Duplicate the lines below word for word, beginning at the line that contains "Screen dimensions: 1320x965" and continuing through the end of the records. Leave the pictures out of your copy.

Records excerpted from a collection ->
══════════════════════════════

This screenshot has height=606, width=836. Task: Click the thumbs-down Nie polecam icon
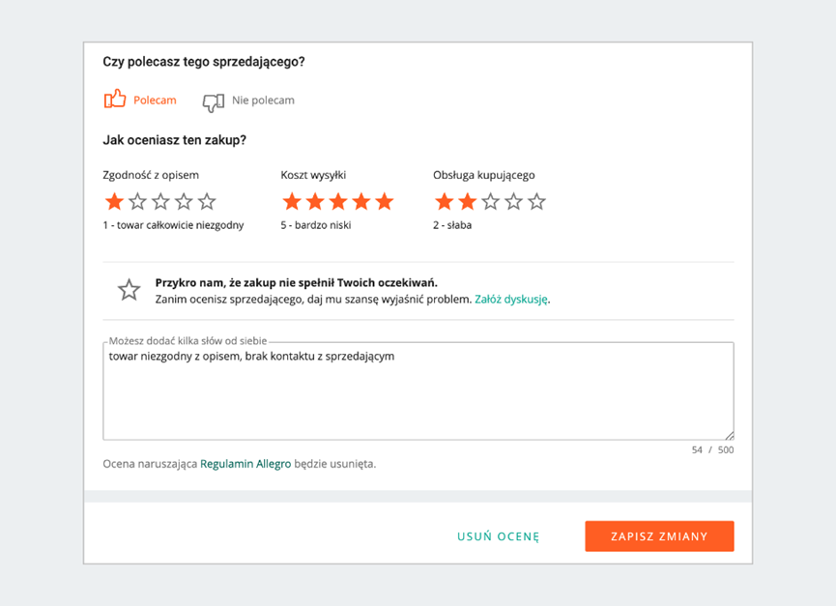213,101
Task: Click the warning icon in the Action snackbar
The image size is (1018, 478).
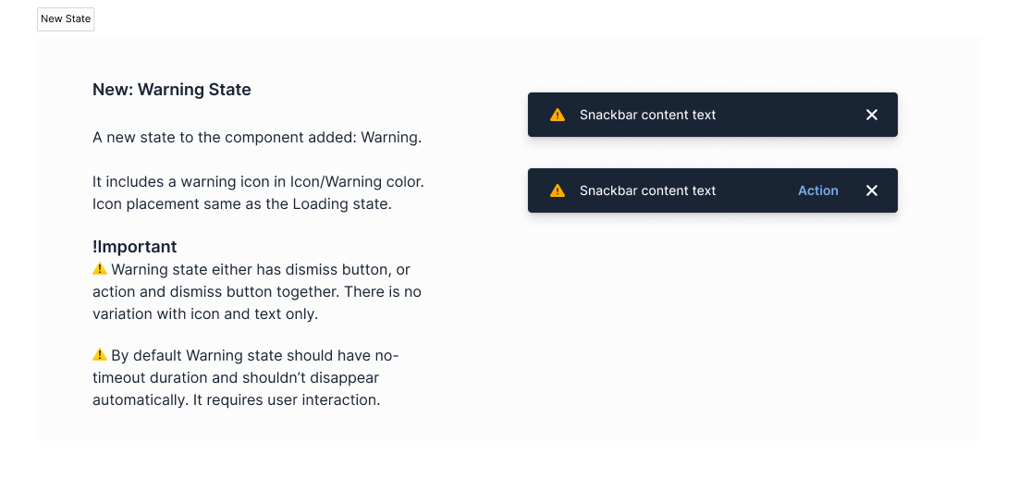Action: [557, 191]
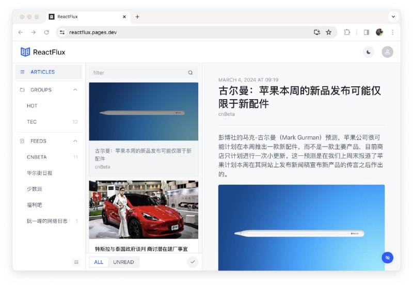This screenshot has width=413, height=286.
Task: Select ARTICLES in the sidebar
Action: coord(42,72)
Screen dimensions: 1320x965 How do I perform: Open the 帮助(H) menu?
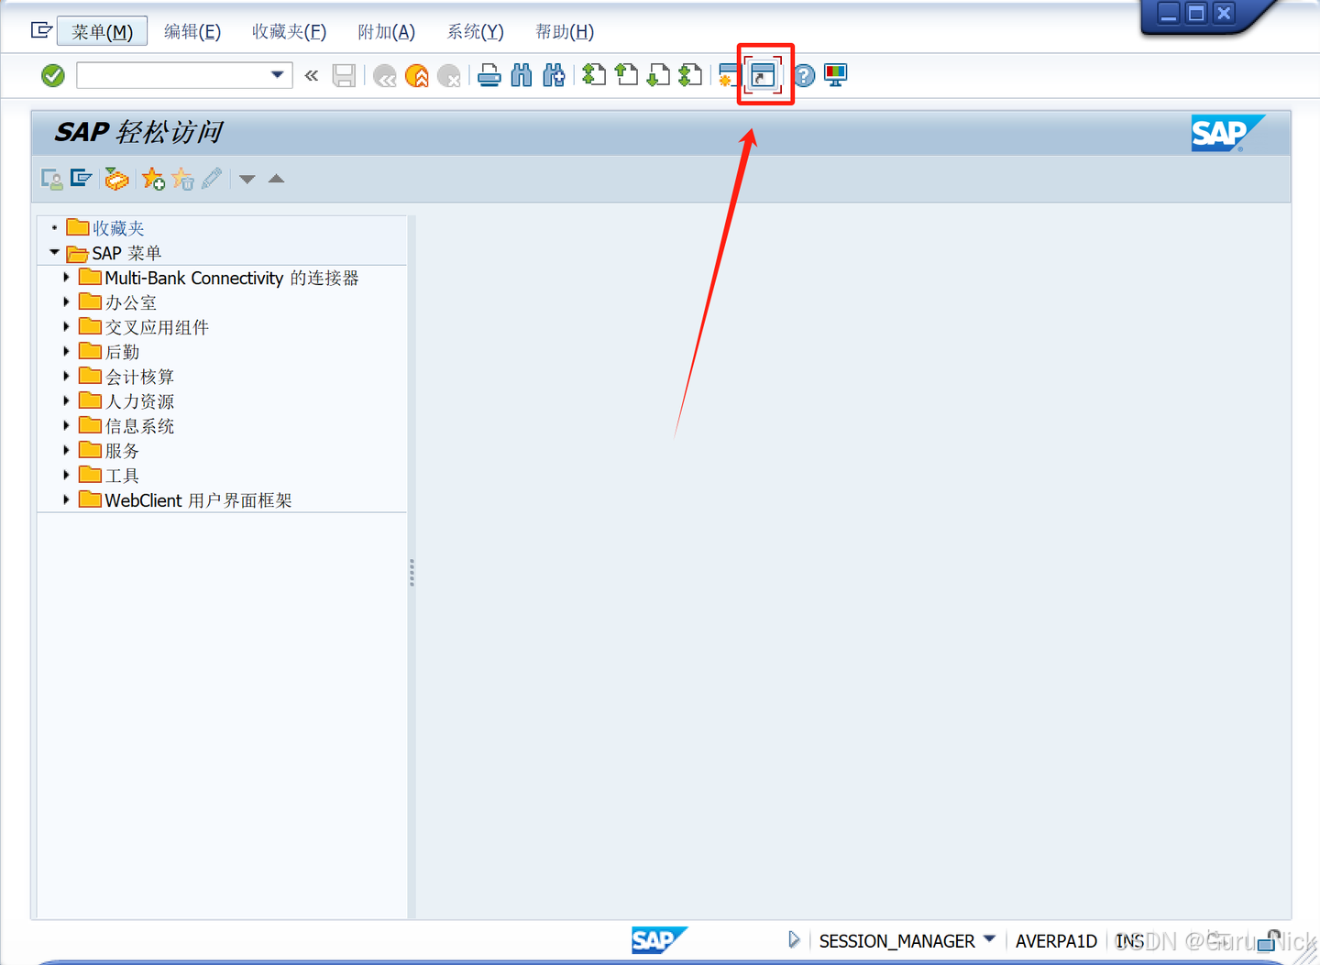[x=564, y=31]
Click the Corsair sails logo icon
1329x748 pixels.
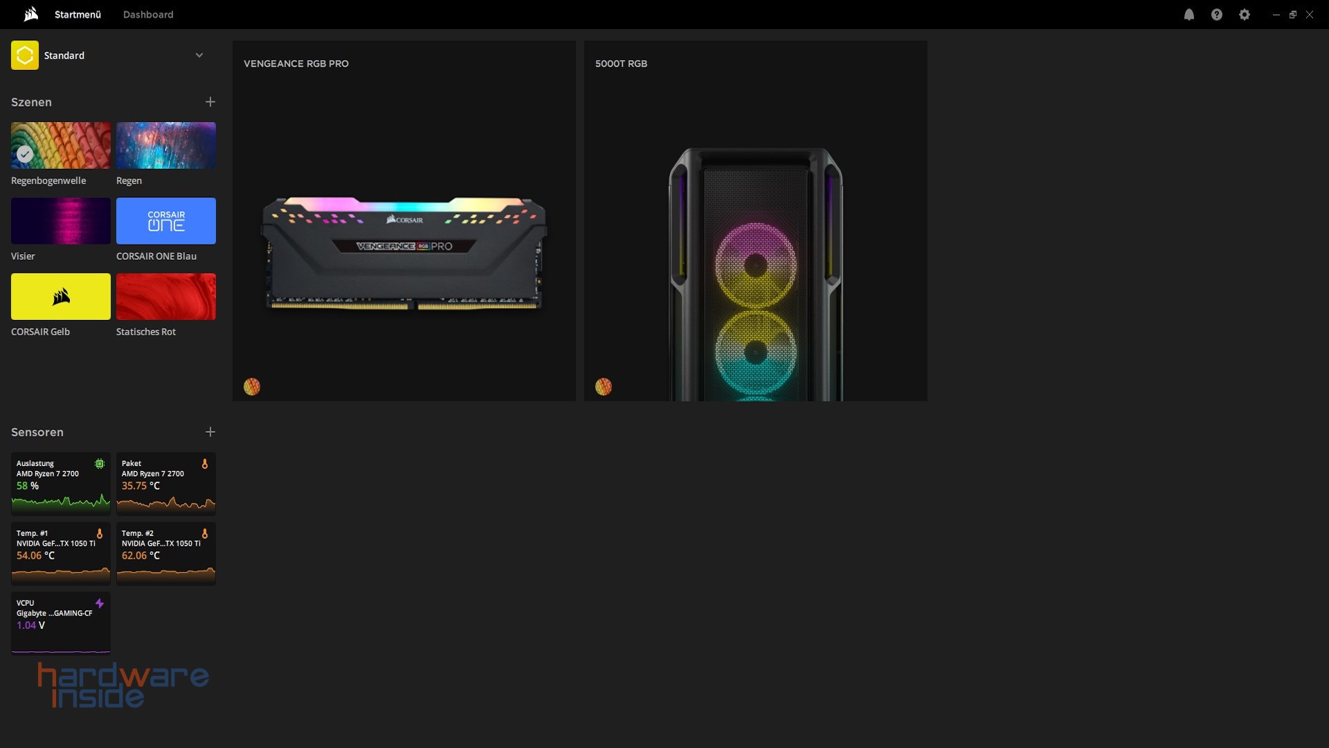click(30, 15)
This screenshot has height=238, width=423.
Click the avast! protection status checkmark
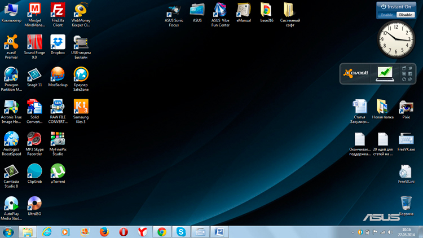click(x=385, y=73)
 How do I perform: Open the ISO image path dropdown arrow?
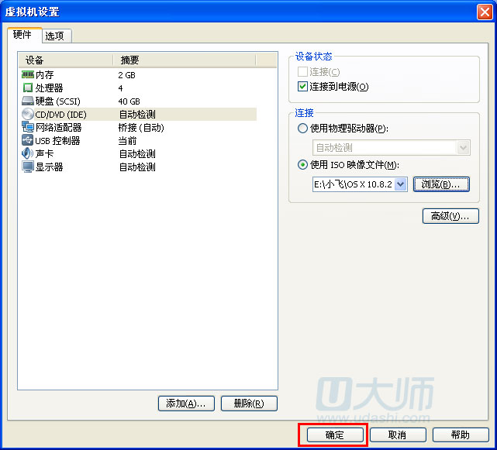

══════════════════════════════

FINISHED TASK ->
Screen dimensions: 1320x965 How do I perform: Open the 帮助(H) menu?
[x=564, y=31]
Click the Corsair sails logo icon
1329x748 pixels.
click(30, 15)
This screenshot has height=238, width=423.
Click the avast! protection status checkmark
click(x=385, y=73)
 How do I perform: Open the ISO image path dropdown arrow?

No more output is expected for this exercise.